Assignment
Copy the data below word for word, from its very beginning down to and including the line that contains "The image size is (2000, 908).".

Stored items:
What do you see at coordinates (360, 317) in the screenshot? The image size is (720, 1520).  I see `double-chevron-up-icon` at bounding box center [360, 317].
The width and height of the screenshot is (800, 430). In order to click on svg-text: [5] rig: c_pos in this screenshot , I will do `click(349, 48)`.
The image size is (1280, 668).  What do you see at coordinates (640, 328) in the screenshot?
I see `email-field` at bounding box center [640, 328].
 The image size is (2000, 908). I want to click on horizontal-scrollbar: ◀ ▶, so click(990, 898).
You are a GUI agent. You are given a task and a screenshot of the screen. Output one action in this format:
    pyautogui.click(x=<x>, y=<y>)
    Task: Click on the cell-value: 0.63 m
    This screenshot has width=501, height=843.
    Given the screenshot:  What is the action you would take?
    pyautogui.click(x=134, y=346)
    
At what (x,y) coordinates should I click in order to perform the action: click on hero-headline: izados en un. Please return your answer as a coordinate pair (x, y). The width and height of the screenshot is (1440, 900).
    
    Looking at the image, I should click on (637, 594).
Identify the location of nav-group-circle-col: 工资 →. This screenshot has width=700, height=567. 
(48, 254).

Exercise solution
What do you see at coordinates (360, 317) in the screenshot? The image size is (720, 1520).  I see `double-chevron-up-icon` at bounding box center [360, 317].
The width and height of the screenshot is (800, 430). In order to click on svg-text: [5] rig: c_pos in this screenshot , I will do `click(349, 48)`.
The image size is (1280, 668).  What do you see at coordinates (640, 328) in the screenshot?
I see `email-field` at bounding box center [640, 328].
 The image size is (2000, 908). I want to click on horizontal-scrollbar: ◀ ▶, so click(990, 898).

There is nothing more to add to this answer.